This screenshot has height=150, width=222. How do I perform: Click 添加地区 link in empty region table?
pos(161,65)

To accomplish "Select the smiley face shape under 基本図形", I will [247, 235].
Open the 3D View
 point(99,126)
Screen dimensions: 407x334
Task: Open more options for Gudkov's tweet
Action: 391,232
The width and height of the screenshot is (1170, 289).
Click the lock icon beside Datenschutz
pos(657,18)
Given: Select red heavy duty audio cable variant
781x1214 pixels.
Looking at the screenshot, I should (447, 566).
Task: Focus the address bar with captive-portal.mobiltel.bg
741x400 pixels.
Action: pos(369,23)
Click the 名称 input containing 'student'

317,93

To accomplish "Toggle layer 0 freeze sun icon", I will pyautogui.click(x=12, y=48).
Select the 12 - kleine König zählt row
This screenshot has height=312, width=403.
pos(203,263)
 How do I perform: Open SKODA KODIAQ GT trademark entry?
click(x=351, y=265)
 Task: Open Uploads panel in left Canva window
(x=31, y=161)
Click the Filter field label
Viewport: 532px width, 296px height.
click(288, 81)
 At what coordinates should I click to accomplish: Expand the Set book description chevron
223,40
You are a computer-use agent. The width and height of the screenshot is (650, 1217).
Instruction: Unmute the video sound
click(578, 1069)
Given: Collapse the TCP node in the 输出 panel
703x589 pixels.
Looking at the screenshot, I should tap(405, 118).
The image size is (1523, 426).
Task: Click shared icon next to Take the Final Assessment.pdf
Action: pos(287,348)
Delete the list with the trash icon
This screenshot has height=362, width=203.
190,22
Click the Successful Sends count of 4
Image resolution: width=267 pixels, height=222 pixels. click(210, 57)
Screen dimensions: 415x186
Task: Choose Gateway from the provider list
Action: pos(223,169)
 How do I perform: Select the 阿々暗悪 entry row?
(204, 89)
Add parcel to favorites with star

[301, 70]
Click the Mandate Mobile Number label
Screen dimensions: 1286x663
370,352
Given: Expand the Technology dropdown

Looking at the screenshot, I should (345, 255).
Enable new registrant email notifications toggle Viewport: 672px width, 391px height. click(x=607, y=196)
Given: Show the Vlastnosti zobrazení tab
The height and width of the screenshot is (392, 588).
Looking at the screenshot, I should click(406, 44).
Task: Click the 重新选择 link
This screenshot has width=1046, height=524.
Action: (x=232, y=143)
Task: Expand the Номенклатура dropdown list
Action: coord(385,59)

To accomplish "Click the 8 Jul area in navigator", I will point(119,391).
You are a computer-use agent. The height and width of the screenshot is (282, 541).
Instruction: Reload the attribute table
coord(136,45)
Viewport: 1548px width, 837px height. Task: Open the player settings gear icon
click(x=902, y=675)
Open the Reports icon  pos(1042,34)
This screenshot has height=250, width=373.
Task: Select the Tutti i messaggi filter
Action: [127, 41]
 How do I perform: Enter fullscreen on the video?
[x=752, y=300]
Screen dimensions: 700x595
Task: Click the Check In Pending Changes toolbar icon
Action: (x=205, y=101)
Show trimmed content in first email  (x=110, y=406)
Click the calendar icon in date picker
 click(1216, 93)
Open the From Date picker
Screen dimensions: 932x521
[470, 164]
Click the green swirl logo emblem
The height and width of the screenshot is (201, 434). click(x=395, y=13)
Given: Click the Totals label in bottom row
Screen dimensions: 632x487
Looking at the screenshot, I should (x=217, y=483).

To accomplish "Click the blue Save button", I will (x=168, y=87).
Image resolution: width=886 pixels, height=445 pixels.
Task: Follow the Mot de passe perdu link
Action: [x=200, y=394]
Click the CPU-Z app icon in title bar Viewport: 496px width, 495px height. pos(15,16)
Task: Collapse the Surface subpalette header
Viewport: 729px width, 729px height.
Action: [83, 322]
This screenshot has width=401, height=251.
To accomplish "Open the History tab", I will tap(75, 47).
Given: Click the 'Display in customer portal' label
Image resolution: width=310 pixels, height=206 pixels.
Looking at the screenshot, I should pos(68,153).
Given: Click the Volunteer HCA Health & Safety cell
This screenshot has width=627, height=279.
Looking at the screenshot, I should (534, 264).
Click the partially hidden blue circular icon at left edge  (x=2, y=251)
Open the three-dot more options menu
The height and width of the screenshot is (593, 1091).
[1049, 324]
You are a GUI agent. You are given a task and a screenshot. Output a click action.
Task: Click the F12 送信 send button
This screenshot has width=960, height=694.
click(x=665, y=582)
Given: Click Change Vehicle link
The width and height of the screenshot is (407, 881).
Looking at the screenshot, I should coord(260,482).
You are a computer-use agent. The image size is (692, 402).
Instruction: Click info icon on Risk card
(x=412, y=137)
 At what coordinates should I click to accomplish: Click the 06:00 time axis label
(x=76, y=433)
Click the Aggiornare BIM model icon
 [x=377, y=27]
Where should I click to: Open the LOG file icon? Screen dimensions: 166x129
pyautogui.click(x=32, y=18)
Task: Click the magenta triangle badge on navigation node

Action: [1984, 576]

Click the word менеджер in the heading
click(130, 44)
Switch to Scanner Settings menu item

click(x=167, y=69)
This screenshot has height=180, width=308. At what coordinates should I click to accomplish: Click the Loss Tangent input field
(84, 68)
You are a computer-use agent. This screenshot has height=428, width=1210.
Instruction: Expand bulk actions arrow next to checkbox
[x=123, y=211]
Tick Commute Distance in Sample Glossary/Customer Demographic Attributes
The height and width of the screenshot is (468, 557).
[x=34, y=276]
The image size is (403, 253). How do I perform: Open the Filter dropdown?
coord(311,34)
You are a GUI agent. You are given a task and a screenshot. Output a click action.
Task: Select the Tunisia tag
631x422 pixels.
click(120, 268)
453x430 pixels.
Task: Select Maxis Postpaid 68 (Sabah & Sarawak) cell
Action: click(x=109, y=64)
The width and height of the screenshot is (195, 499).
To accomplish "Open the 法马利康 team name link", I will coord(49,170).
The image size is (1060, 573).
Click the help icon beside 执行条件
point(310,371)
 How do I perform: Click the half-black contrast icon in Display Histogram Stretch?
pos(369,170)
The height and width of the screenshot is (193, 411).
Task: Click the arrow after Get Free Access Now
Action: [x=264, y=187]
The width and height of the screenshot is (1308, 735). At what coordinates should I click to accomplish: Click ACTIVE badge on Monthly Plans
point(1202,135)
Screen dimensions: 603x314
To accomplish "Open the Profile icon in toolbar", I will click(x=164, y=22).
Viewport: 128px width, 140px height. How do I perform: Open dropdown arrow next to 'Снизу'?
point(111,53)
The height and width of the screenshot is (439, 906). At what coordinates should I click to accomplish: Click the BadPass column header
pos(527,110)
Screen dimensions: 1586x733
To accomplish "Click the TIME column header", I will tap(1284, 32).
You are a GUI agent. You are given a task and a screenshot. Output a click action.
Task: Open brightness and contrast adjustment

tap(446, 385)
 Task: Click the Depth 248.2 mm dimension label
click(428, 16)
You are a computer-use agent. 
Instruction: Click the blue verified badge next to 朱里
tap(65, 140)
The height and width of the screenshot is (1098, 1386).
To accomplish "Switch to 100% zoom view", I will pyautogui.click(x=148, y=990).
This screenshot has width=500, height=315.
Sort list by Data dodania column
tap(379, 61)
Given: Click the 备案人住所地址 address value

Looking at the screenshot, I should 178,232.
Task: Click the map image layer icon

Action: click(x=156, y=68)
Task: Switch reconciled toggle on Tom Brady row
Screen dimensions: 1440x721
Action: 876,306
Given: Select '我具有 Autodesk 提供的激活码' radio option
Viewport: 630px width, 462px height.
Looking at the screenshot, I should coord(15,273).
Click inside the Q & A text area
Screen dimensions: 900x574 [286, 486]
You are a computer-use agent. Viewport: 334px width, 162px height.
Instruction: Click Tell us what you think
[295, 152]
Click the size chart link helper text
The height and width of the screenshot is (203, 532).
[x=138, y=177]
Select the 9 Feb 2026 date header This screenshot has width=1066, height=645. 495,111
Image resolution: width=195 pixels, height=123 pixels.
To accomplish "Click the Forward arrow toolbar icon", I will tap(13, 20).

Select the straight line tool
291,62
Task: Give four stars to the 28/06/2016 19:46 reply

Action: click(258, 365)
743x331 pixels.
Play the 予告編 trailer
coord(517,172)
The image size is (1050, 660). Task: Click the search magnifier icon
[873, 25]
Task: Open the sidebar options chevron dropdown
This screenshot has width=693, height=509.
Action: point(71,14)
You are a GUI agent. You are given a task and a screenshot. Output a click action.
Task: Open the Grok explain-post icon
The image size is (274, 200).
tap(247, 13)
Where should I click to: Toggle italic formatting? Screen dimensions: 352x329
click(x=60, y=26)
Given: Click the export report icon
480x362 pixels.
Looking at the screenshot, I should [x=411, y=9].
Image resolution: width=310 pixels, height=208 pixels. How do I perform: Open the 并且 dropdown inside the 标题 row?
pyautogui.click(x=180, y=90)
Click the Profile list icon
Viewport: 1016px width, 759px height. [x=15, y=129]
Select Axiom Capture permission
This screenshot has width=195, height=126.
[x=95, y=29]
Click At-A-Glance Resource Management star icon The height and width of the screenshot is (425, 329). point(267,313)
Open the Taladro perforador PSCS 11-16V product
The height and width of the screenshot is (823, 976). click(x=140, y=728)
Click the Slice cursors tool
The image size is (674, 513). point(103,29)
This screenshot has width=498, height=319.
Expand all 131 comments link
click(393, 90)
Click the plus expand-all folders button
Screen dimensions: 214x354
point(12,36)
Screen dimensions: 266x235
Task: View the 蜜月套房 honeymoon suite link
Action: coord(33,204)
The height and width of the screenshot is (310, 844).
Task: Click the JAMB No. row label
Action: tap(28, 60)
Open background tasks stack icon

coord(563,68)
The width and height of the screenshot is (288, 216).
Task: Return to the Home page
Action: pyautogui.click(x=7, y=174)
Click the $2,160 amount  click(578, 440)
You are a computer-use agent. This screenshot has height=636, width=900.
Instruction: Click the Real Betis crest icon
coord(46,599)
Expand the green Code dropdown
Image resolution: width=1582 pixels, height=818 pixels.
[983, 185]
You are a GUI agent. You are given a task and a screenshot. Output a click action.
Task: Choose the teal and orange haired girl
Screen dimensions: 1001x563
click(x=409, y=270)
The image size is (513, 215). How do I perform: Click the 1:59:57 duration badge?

EXERCISE: Retype the entries above exactly, but only from the line containing "Click At-A-Glance Resource" through the line containing "Task: Choose the teal and orange haired girl", both included.

ANSWER SPACE:
Click At-A-Glance Resource Management star icon The height and width of the screenshot is (425, 329). point(267,313)
Open the Taladro perforador PSCS 11-16V product
The height and width of the screenshot is (823, 976). click(x=140, y=728)
Click the Slice cursors tool
The image size is (674, 513). point(103,29)
This screenshot has width=498, height=319.
Expand all 131 comments link
click(393, 90)
Click the plus expand-all folders button
Screen dimensions: 214x354
point(12,36)
Screen dimensions: 266x235
Task: View the 蜜月套房 honeymoon suite link
Action: coord(33,204)
The height and width of the screenshot is (310, 844).
Task: Click the JAMB No. row label
Action: tap(28, 60)
Open background tasks stack icon

coord(563,68)
The width and height of the screenshot is (288, 216).
Task: Return to the Home page
Action: pyautogui.click(x=7, y=174)
Click the $2,160 amount  click(578, 440)
You are a computer-use agent. This screenshot has height=636, width=900.
Instruction: Click the Real Betis crest icon
coord(46,599)
Expand the green Code dropdown
Image resolution: width=1582 pixels, height=818 pixels.
[983, 185]
You are a GUI agent. You are given a task and a screenshot. Output a click action.
Task: Choose the teal and orange haired girl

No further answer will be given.